◆ **STUDY TEXT**:

━━━━━━━━━━━━━━━━

I really thought, after “Babylon” and “My Struggle I & II,” that I had run out of scorn where Chris Carter is concerned. But damned if this episode didn’t inspire me to dig deep and get a little more. This is bad television. Setting aside the implications of the much-discussed Final Revelation, Chris Carter’s writing itself is just so technically incompetent that it fills me with rage. 

The cold open is a bad sign: a montage of stock footage of historical events overlaid with paranoid music and a turgid, pretentious voice-over monotonously delivered by William B. Davis. This is one of the least challenging and least interesting ways that Carter could have set the scene for this episode; and whether it’s lack of effort or lack of competence, the same laziness afflicts the entire script. There is, for instance, far too much time spent on Mulder driving, much of it made worse by more of those turgid voice-overs. Also…Mulder has Jeffrey Spender in his contacts? Spender is still showing up on caller ID under his real name? Also he is 80% less disfigured than the last time we saw him? Why?

Almost none of the dialogue is good. With Mulder and Scully things are at least sometimes interesting because Anderson and Duchovny are both pros at spinning gold out of Chris Carter’s crap dialogue. But my God, the scenes with Cancer Man and Monica at his house…that writing is so bad it cannot be redeemed. Faithful readers of my [X-Files Rewatch](https://t.umblr.com/redirect?z=http%3A%2F%2Farchiveofourown.org%2Fseries%2F95798&t=YjNjZmRjOGUzMDZiZWU2YjA2MzdlYjczYTAwNDFhMzZjODBkZDMzZixqcEVPeUJLOA%3D%3D&b=t%3AoLe-_8xUds1HV0x3kEwd_w&p=http%3A%2F%2Fplaidadder.tumblr.com%2Fpost%2F169451647709%2Fthis-is-insanity-my-struggle-iii-miraculously&m=1) will know that I was never a big fan of either Monica Reyes or Annabeth Gish. Nevertheless, I am angry on Gish’s behalf about the absolutely shitty quality of the dialogue written for her, which sounds like it was generated by Siri. In fact, you could replace Reyes in those scenes with an Amazon Echo and they would be virtually unchanged. “It sounds like you’re trying to end human life on this planet. How can I help?” Carter doesn’t care at all about the fact that Cancer Man is speaking, specifically, to Monica Reyes; he could just as easily be talking to Diana Fowley or Alex Krychek or, as I said, Alexa. Nothing Reyes says or does in this episode is character-driven or even character-specific, and as a result all of those scenes, instead of being Menacing and Tension-filled, are just tedious and boring. And I’m sorry, but this is Writing 101, this is beginner shit that Carter is just apparently either too incompetent or too lazy to get right. Any self-respecting amateur would have put more effort into making Monica’s side of those conversations more meaningful and more revealing of her character.

 And there are mistakes like that everywhere. Mulder’s confrontation with the surviving conspirator and Diana Fowley 2.0, for instance, is also badly written, with some really exceptional clunkers, such as Diana Fowley 2.0′s description of their space colonization plan. Scully’s brain flashing in Morse Code is an appallingly stupid idea to start with, and the conversation Mulder and Skinner have around it does nothing to elevate it. The only points at which this episode ever comes alive are the moments of tenderness between Mulder and Scully and the moments of physical conflict–Mulder dispatching Scully’s attacker, Skinner and Reyes fighting over the gun in Cancer Man’s car. And all of that is down to the actors, director, and production team.

━━━━━━━━━━━━━━━━

[Stored records]
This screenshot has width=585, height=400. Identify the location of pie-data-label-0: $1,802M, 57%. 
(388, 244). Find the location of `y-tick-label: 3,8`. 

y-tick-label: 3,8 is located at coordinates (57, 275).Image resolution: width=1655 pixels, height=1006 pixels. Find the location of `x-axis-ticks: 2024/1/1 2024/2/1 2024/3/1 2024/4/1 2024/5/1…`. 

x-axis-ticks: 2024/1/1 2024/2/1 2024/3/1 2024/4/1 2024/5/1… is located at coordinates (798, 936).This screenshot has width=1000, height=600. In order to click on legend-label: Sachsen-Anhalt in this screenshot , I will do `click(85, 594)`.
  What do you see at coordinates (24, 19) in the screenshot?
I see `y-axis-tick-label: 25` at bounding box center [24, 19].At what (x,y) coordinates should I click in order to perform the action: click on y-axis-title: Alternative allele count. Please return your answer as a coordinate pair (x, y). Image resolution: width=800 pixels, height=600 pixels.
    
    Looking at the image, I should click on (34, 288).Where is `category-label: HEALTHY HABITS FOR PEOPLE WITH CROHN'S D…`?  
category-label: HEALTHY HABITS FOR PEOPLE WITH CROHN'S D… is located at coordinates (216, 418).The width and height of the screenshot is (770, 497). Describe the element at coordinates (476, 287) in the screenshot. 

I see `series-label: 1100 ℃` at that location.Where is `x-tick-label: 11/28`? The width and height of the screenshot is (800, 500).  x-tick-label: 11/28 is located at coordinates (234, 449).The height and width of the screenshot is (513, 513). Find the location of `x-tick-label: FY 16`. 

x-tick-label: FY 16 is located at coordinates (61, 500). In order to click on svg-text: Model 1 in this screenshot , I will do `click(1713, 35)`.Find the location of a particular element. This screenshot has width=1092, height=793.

━━━━━━━━━━━━━━━━

◆ **TASKS**:
- 1) Name every actor mentioned in the episode review, giving each name as it appears there.
- 2) Please quote the episode review word for word, starting at "And there are" and ending at "and production team.".

◆ **RESPONSES IN ORDER**:
- 1) William B. Davis, Anderson, Duchovny, Annabeth Gish

- 2)
And there are mistakes like that everywhere. Mulder’s confrontation with the surviving conspirator and Diana Fowley 2.0, for instance, is also badly written, with some really exceptional clunkers, such as Diana Fowley 2.0′s description of their space colonization plan. Scully’s brain flashing in Morse Code is an appallingly stupid idea to start with, and the conversation Mulder and Skinner have around it does nothing to elevate it. The only points at which this episode ever comes alive are the moments of tenderness between Mulder and Scully and the moments of physical conflict–Mulder dispatching Scully’s attacker, Skinner and Reyes fighting over the gun in Cancer Man’s car. And all of that is down to the actors, director, and production team.